Food Microbiology, Wageningen University & Research, P.O. Box 17, 6700 AA Wageningen, the Netherlands.
Unilever R&D, 6708 WJ Wageningen, the Netherlands.
Int J Food Microbiol. 2022 Dec 16;383:109935. doi: 10.1016/j.ijfoodmicro.2022.109935. Epub 2022 Sep 17.
Variability and uncertainty are important factors for quantitative microbiological risk assessment (QMRA). In this context, variability refers to inherent sources of variation, whereas uncertainty refers to imprecise knowledge or lack of it. In this work we compare three statistical methods to estimate variability in the kinetic parameters of microbial populations: mixed-effect models, multilevel Bayesian models, and a simplified algebraic method previously suggested. We use two case studies that analyse the influence of three levels of variability: (1) between-strain variability (different strains of the same species), (2) within-strain variability (biologically independent reproductions of the same strain) and, at the most nested level, (3) experimental variability (species independent technical lab variability resulting in uncertainty about the population characteristic of interest) on the growth and inactivation of Listeria monocytogenes. We demonstrate that the algebraic method, although relatively easy to use, overestimates the contribution of between-strain and within-strain variability due to the propagation of experimental variability in the nested experimental design. The magnitude of the bias is proportional to the variance of the lower levels and inversely proportional to the number of repetitions. This bias was very relevant in the case study related to growth, whereas for the case study on inactivation the resulting insights in variability were practically independent of the method used. The mixed-effects model and the multilevel Bayesian models calculate unbiased estimates for all levels of variability in all the cases tested. Consequently, we recommend using the algebraic method for initial screenings due to its simplicity. However, to obtain parameter estimates for QMRA, the more complex methods should generally be used to obtain unbiased estimates.

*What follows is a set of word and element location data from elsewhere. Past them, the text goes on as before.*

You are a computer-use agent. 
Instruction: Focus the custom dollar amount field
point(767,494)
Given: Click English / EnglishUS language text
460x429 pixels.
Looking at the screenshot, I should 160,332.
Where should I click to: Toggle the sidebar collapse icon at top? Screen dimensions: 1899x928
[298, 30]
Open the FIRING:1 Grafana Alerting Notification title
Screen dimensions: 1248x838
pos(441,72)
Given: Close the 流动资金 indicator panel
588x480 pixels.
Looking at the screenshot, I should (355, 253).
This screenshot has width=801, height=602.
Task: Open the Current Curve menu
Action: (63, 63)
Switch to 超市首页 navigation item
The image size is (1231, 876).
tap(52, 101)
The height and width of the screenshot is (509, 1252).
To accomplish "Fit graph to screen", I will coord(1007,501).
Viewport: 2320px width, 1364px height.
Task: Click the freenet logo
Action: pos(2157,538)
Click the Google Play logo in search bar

变异性和不确定性是定量微生物风险评估(QMRA)的重要因素。在这种情况下,变异性是指固有变异源,而不确定性是指不准确的知识或缺乏知识。在这项工作中,我们比较了三种统计方法来估计微生物种群动力学参数的变异性:混合效应模型、多层次贝叶斯模型和之前提出的简化代数方法。我们使用两个案例研究来分析三个变异性水平的影响:(1)菌株间变异性(同一物种的不同菌株),(2)菌株内变异性(同一菌株的生物独立繁殖),以及最嵌套的水平,(3)实验变异性(导致对感兴趣的种群特征不确定性的独立于物种的技术实验室变异性)对李斯特菌生长和失活的影响。我们证明,尽管代数方法相对容易使用,但由于在嵌套实验设计中传播实验变异性,它高估了菌株间和菌株内变异性的贡献。偏差的大小与较低水平的方差成正比,与重复次数成反比。这种偏差在与生长相关的案例研究中非常重要,而在与失活相关的案例研究中,变异性的结果洞察实际上与所使用的方法无关。混合效应模型和多层次贝叶斯模型在所有测试的情况下为所有变异性水平计算了无偏差的估计值。因此,我们建议使用代数方法进行初始筛选,因为它简单。然而,为了获得 QMRA 的参数估计值,通常应该使用更复杂的方法来获得无偏差的估计值。